> [Work instructions] Extract each line from the entries below that contains the word "agent", matching its case exactly.

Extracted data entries
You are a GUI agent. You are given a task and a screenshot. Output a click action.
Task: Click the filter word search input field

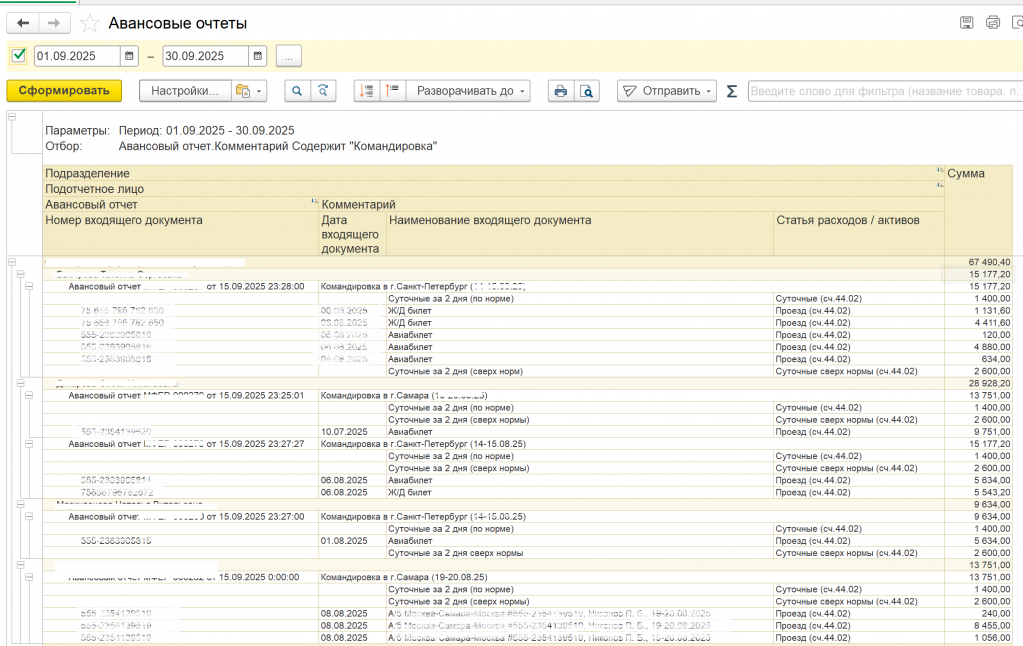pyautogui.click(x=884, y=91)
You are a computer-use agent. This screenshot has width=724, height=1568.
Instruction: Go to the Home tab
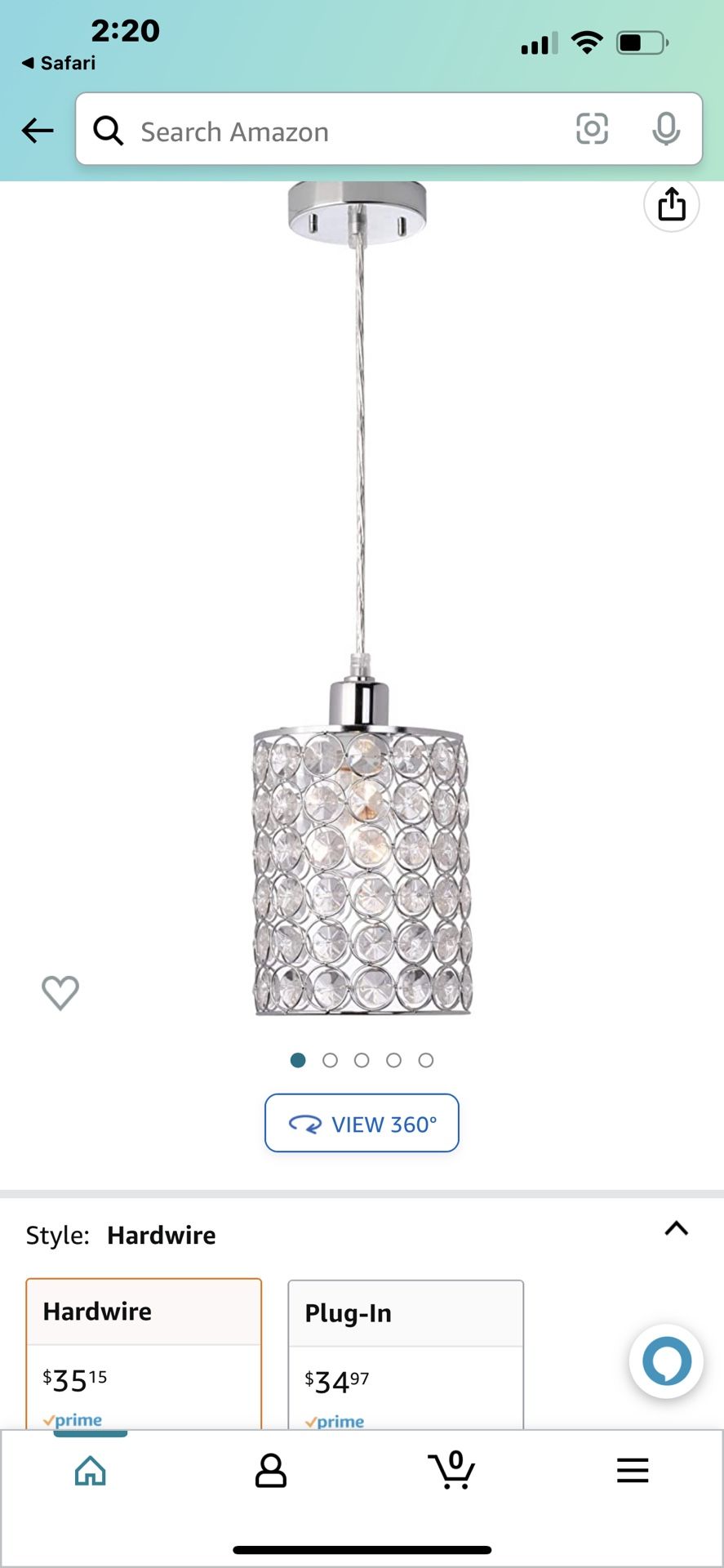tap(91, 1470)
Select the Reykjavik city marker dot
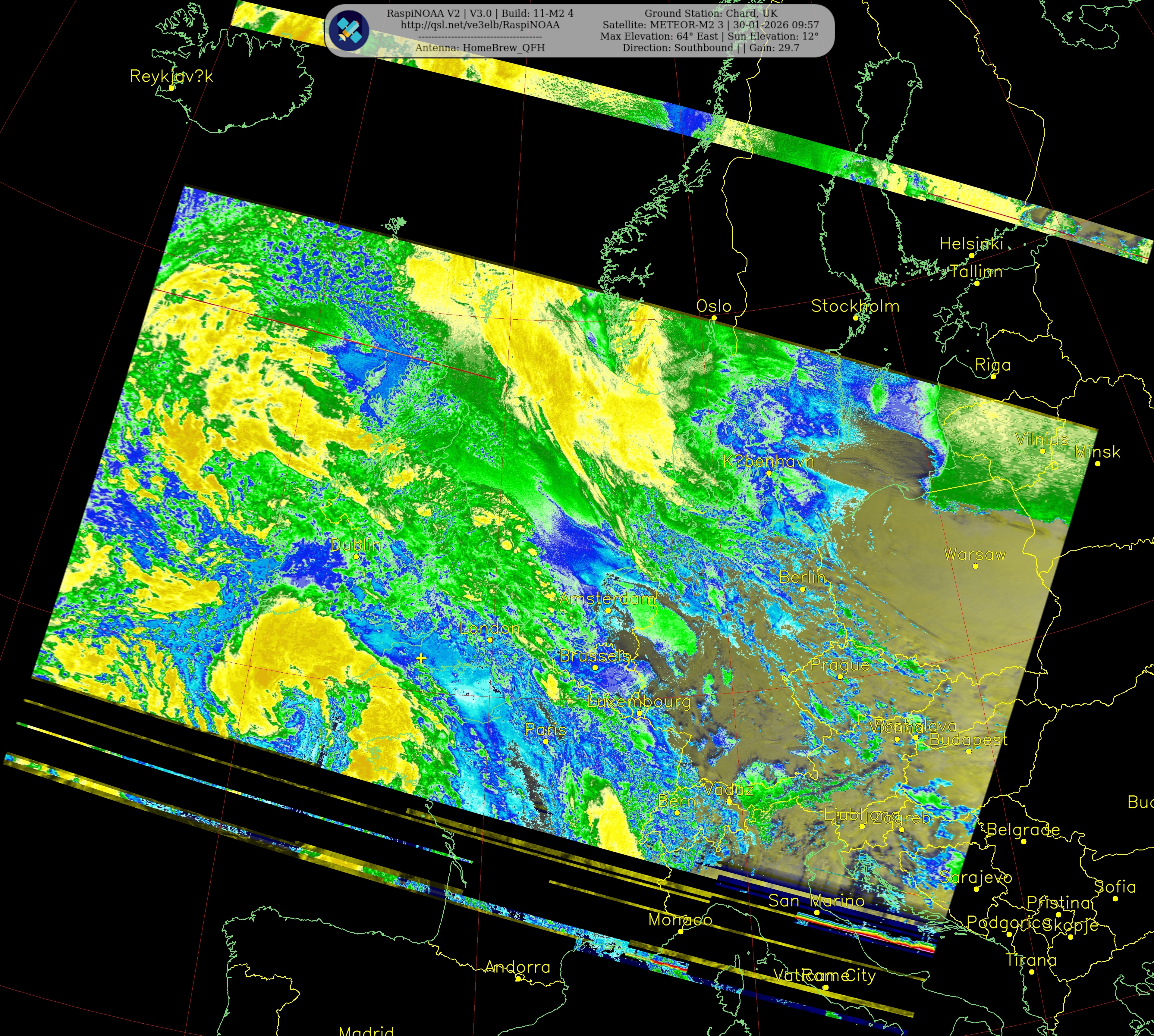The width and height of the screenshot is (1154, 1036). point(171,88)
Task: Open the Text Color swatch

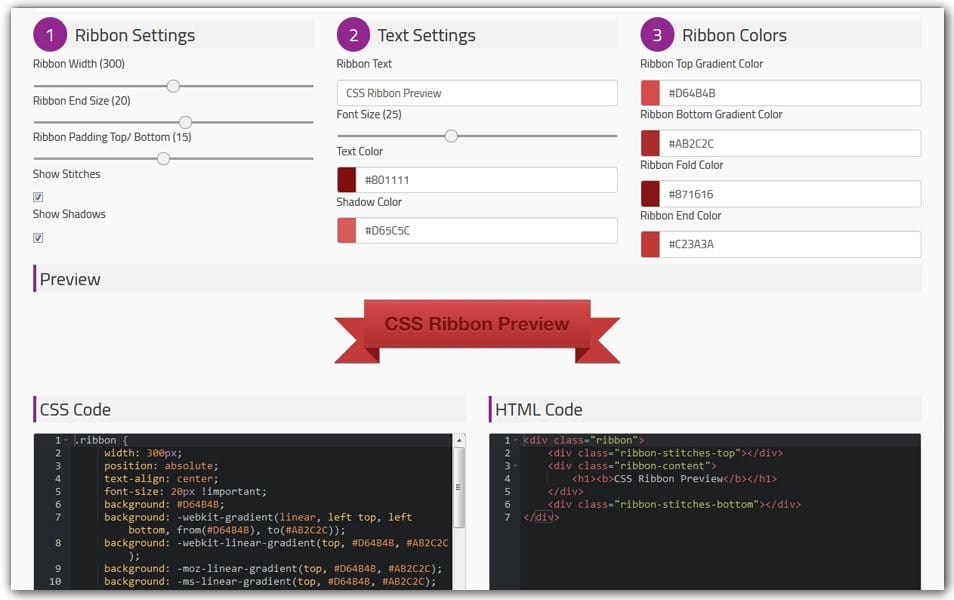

> [The result]
You are a GUI agent. You are given a task and a screenshot. Output a click action.
You are a computer-use agent. This screenshot has width=724, height=1568.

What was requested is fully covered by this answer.